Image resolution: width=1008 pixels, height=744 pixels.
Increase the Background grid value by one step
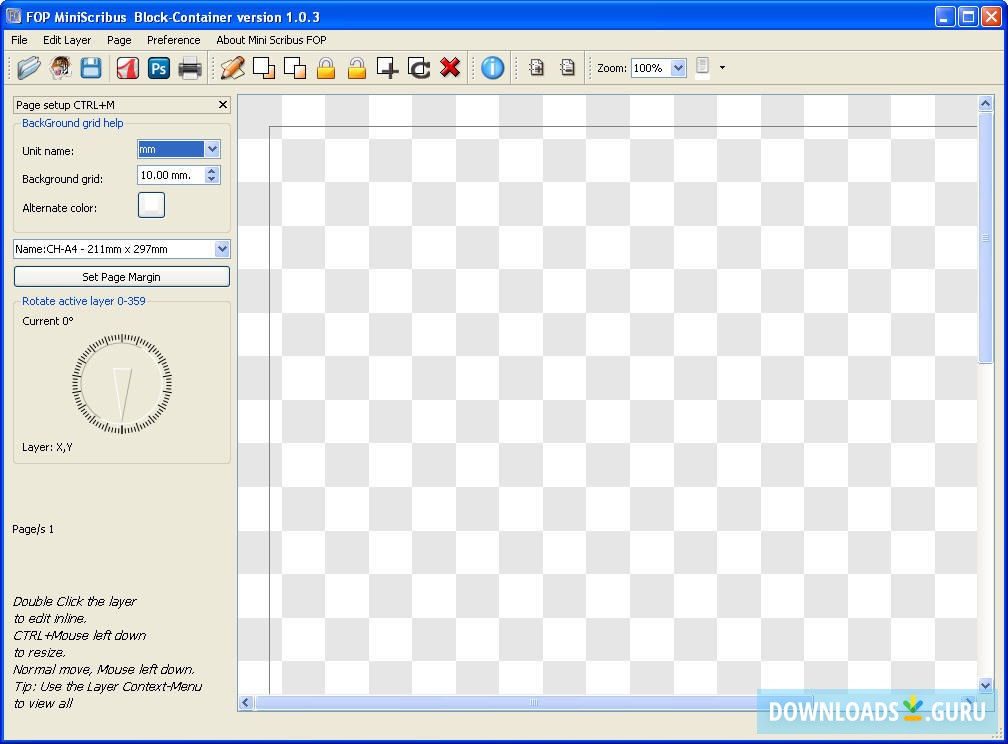point(211,171)
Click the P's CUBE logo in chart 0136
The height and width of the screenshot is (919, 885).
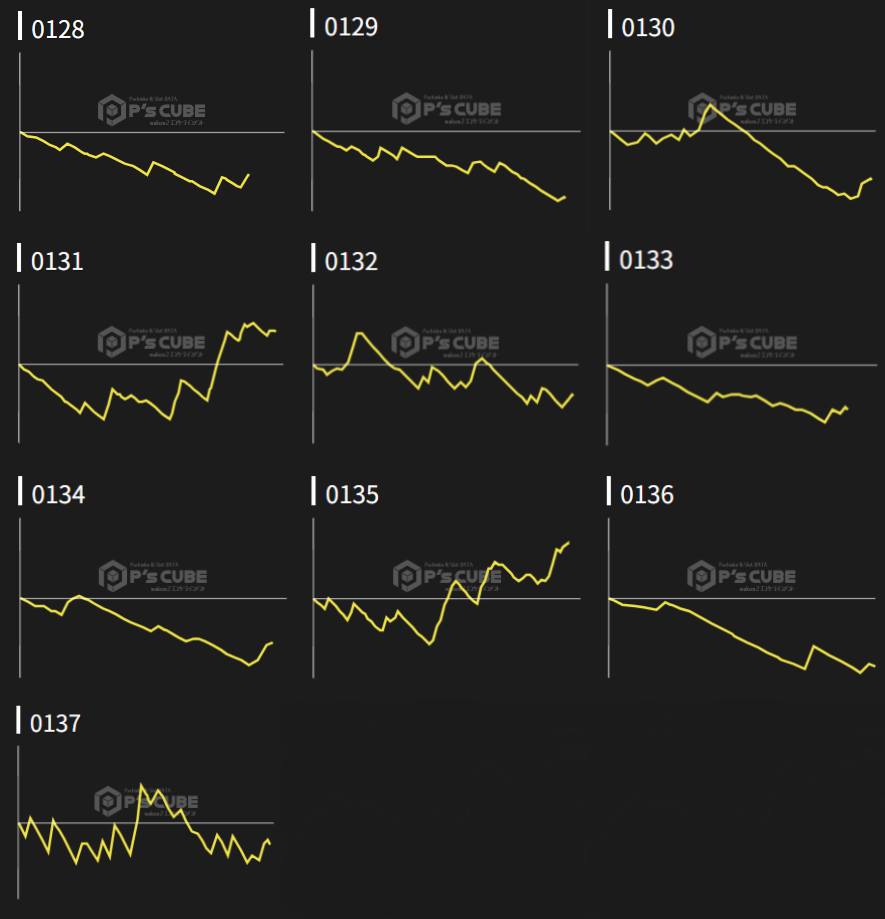pos(742,575)
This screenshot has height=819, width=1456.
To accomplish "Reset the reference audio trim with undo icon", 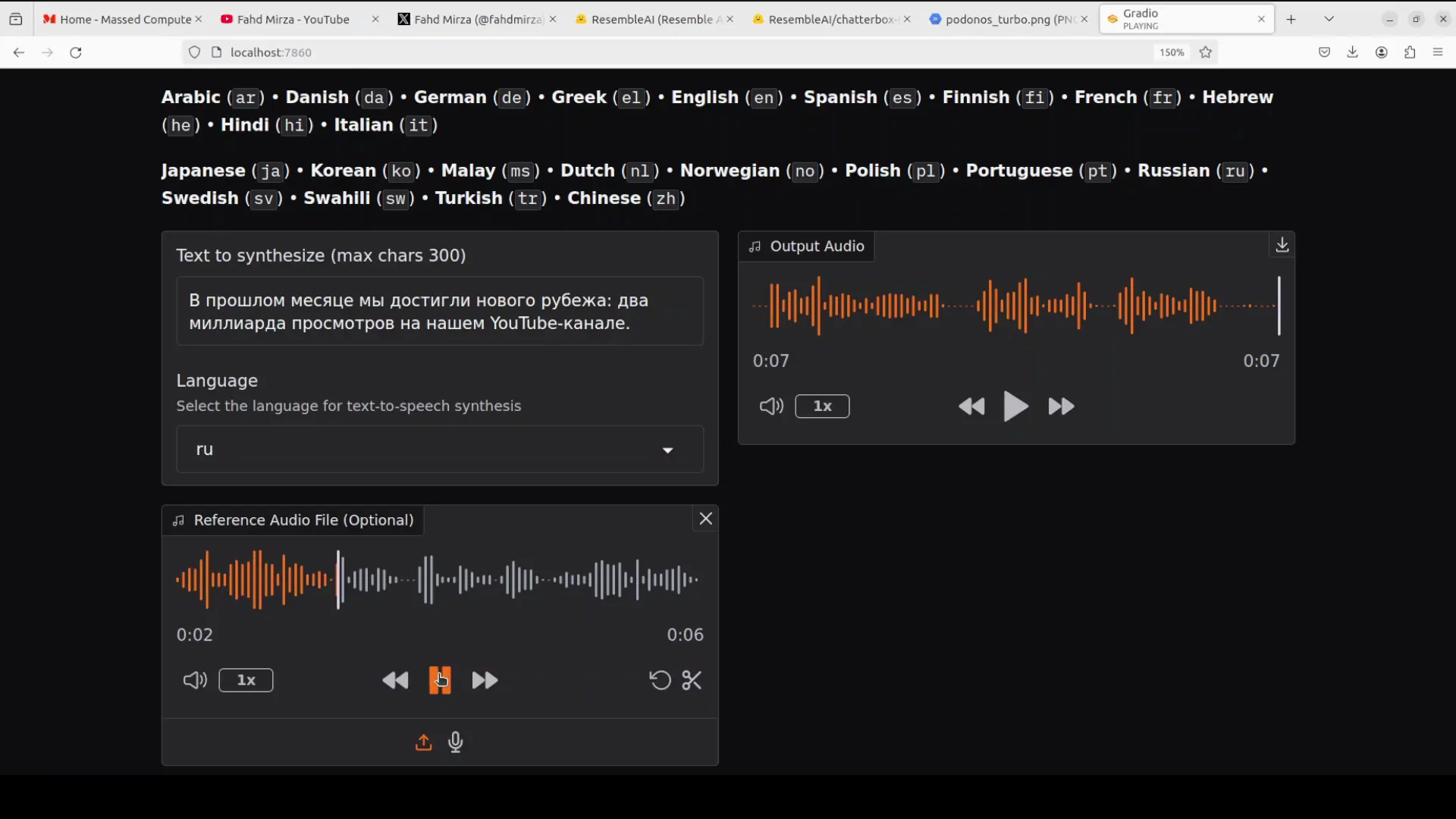I will click(659, 680).
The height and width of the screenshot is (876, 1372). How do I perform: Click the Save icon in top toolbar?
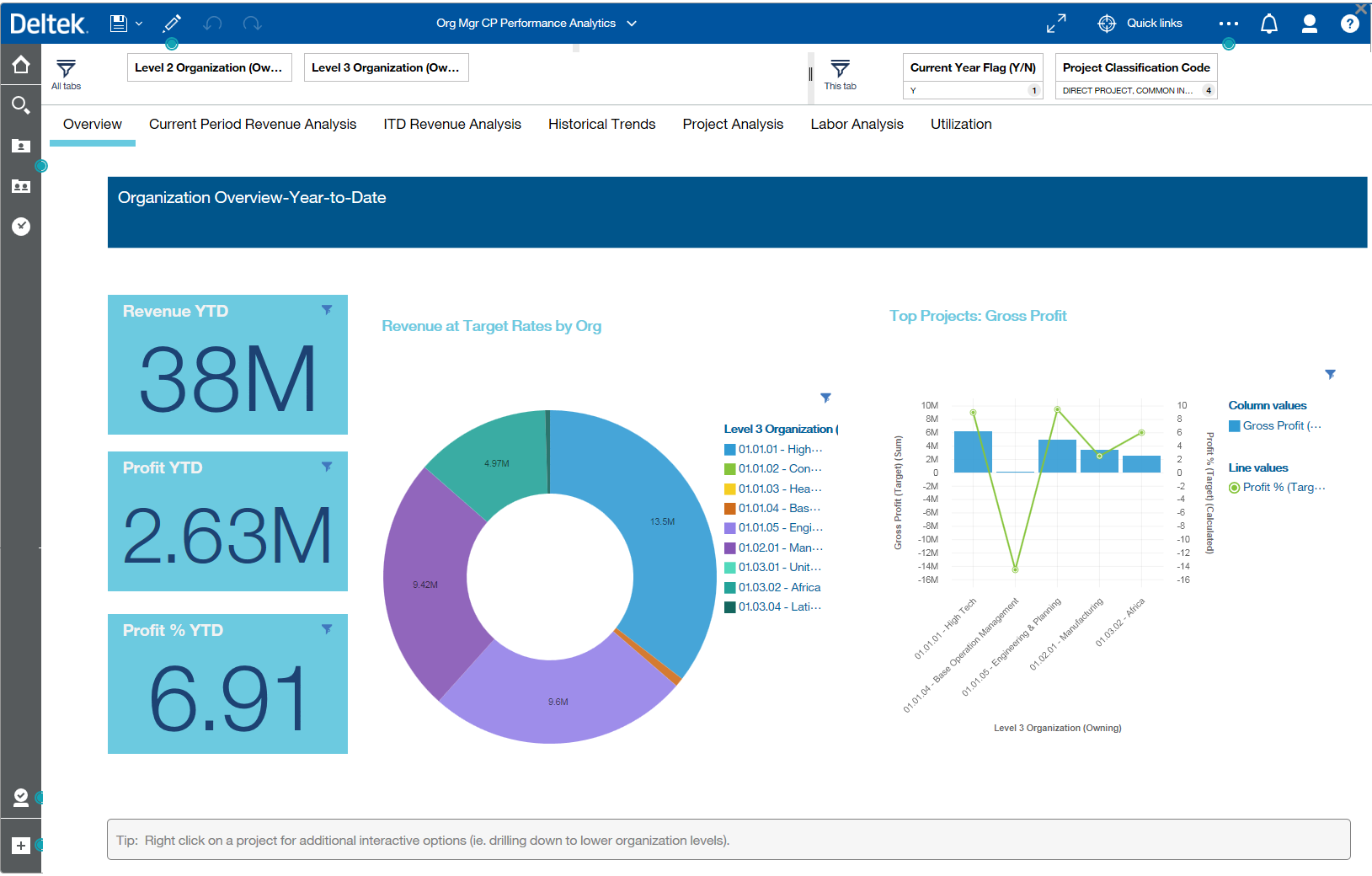coord(119,24)
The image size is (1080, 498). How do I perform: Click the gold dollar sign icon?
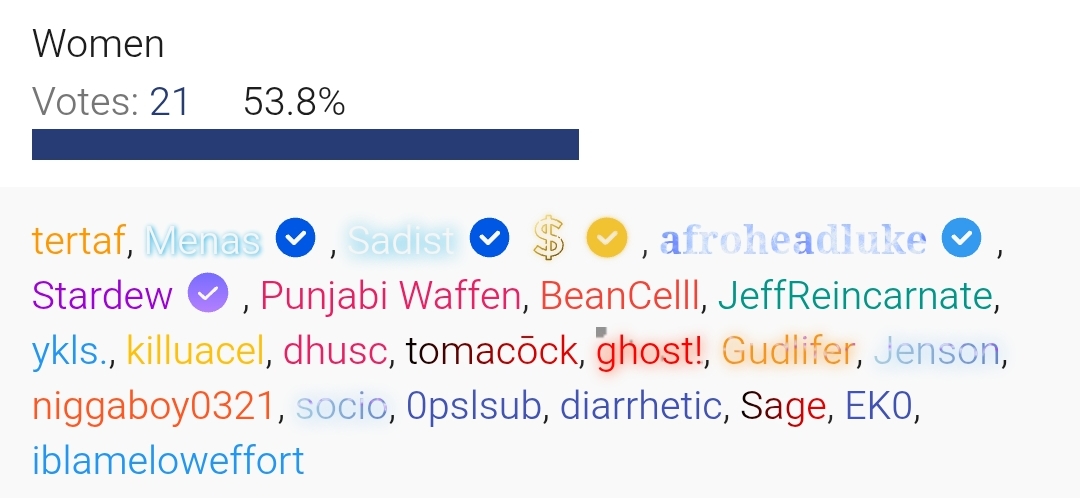549,238
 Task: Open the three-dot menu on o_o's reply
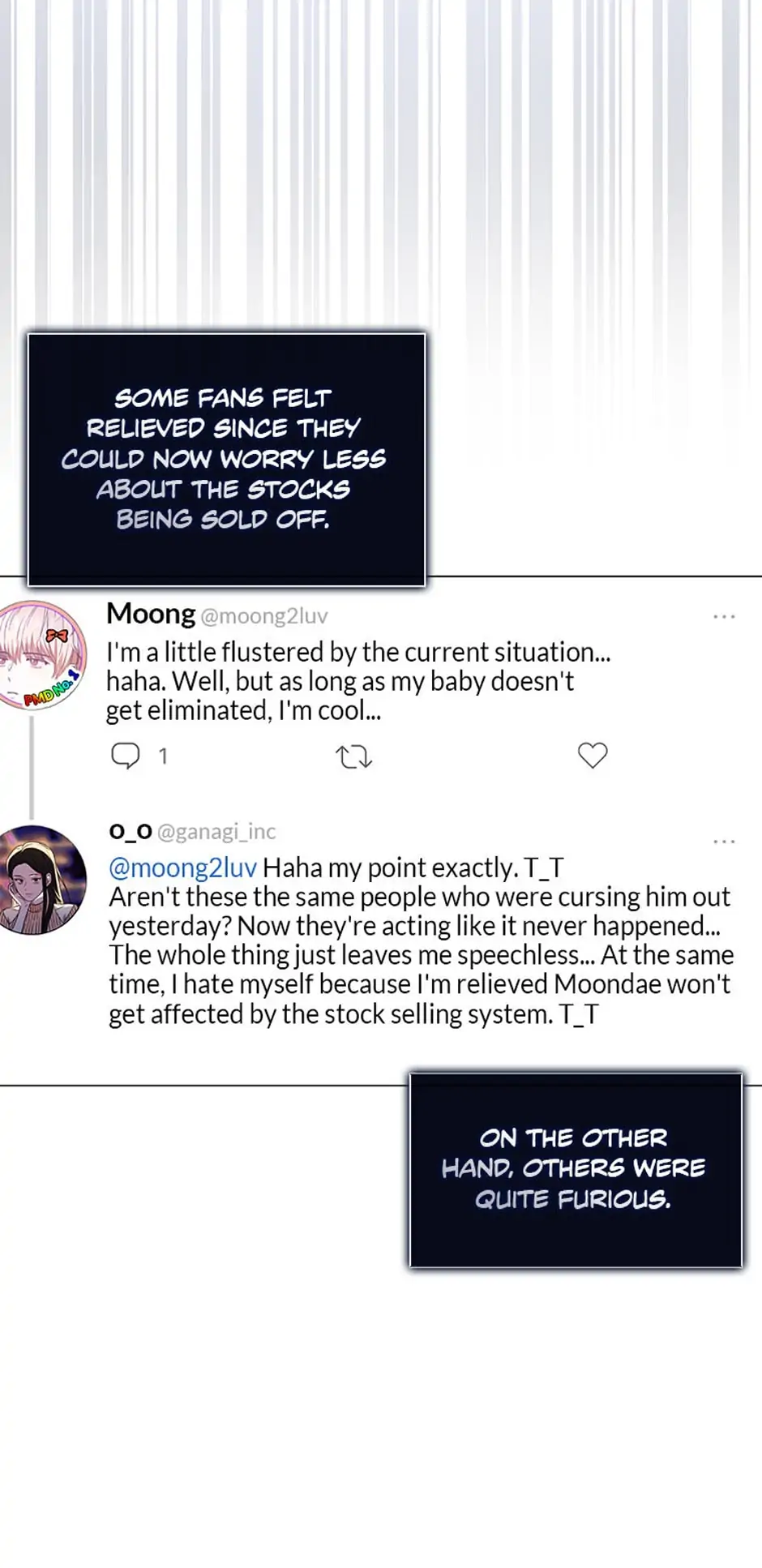click(724, 842)
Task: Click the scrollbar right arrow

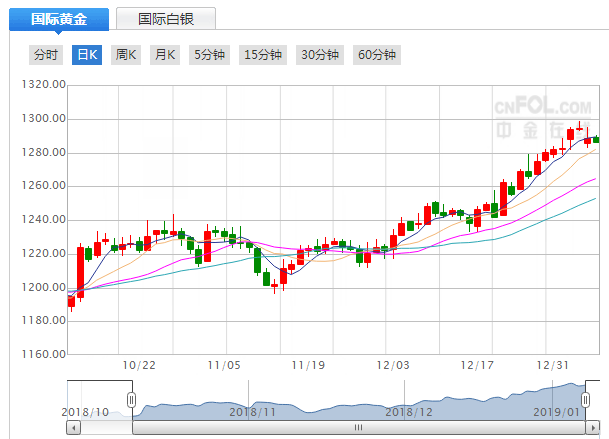Action: click(x=592, y=427)
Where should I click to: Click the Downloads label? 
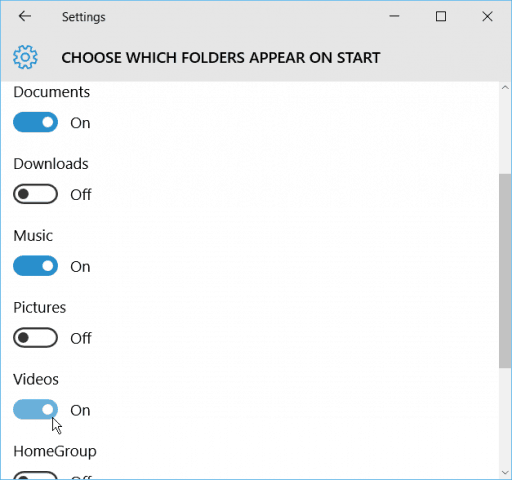pos(51,164)
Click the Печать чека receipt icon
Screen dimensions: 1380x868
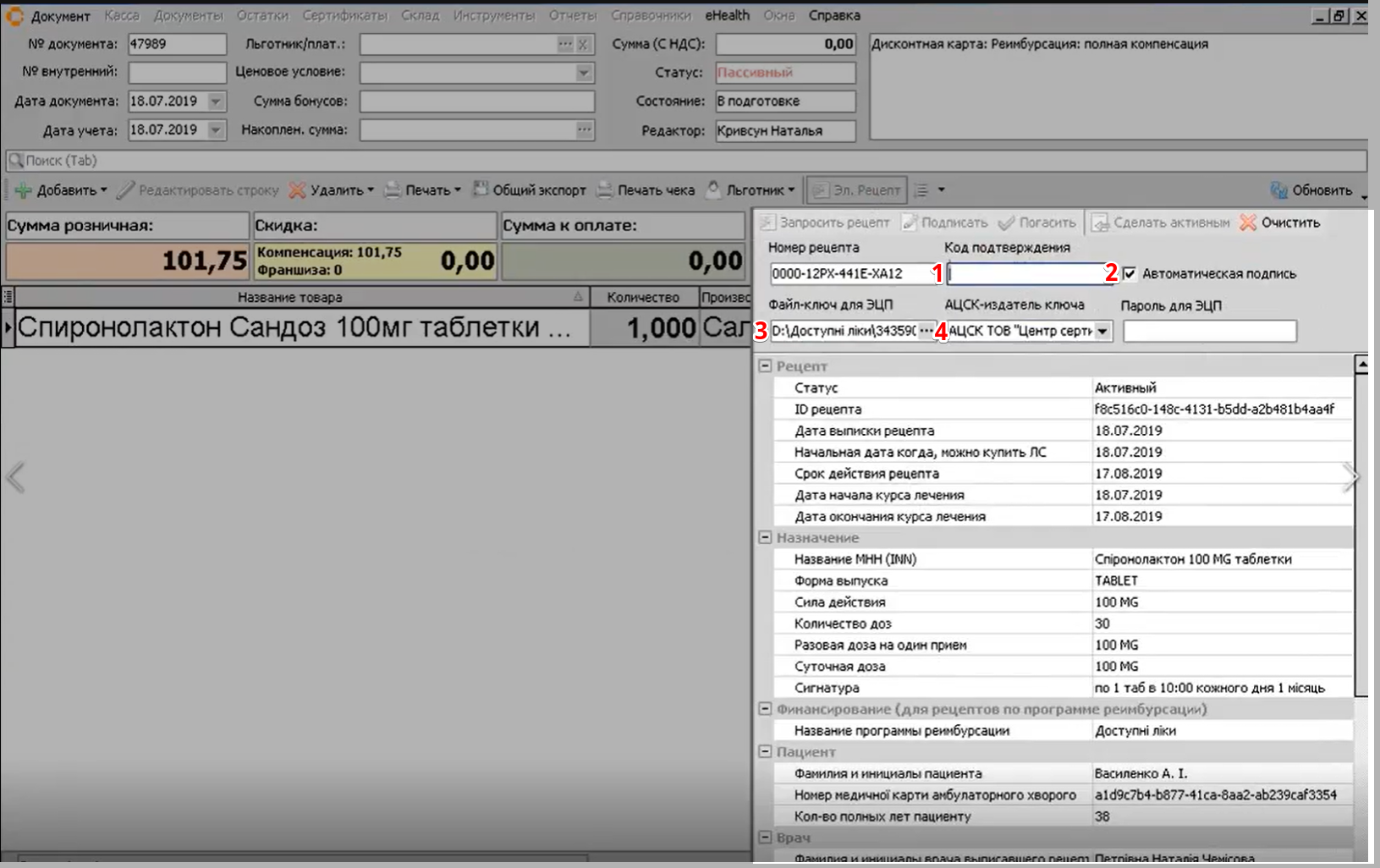point(605,190)
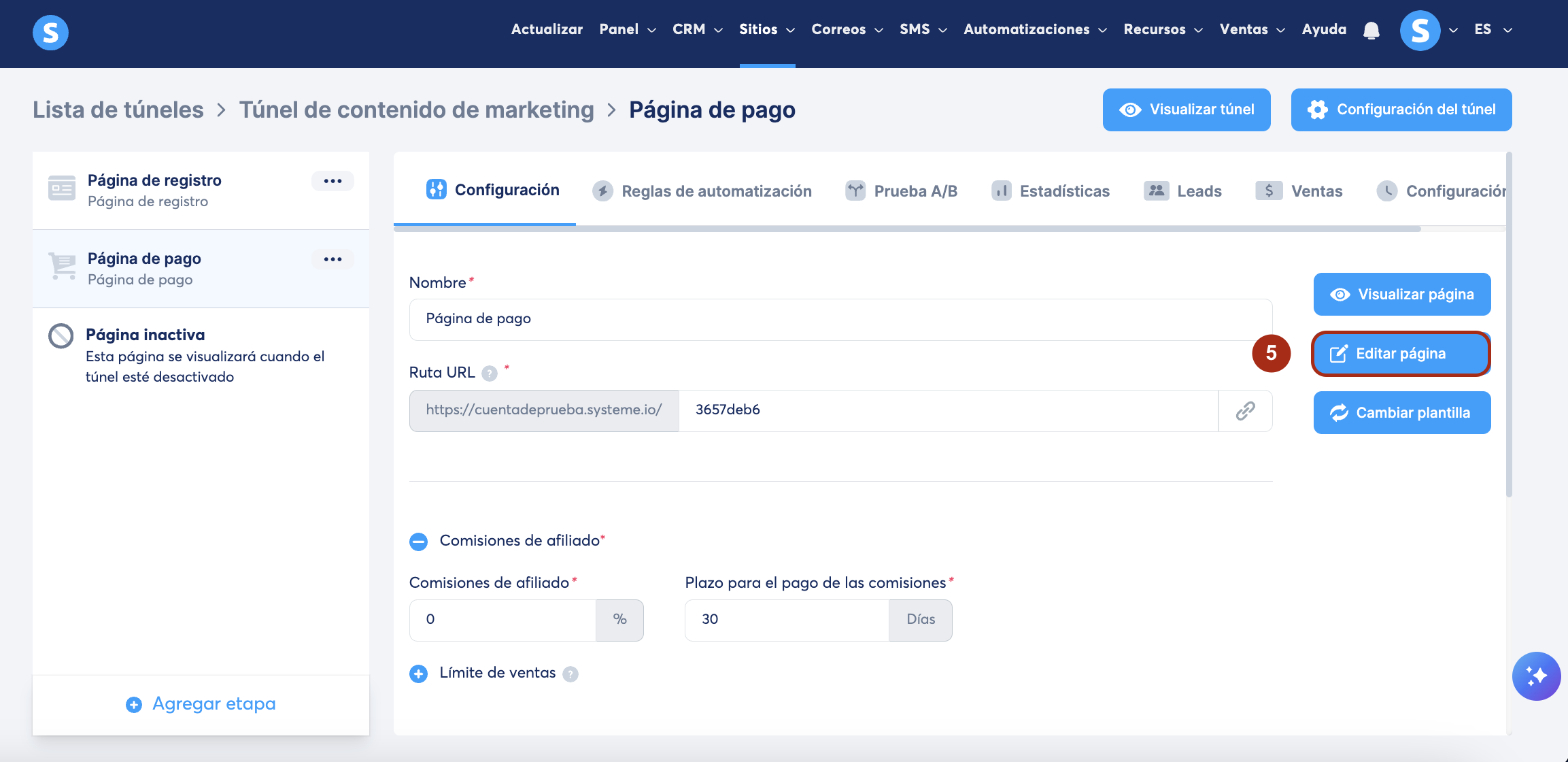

--------------------------------

Written request: Please arrange everything from the line containing "Where should I" down to the end of the rows as a numbered list, skipping blank lines and leaving the pictures out.

Answer to the exercise:
1. Where should I click to: Click the Downloads label? 
2. pos(51,164)
3. Click the Печать чека receipt icon
4. Screen dimensions: 1380x868
5. point(605,190)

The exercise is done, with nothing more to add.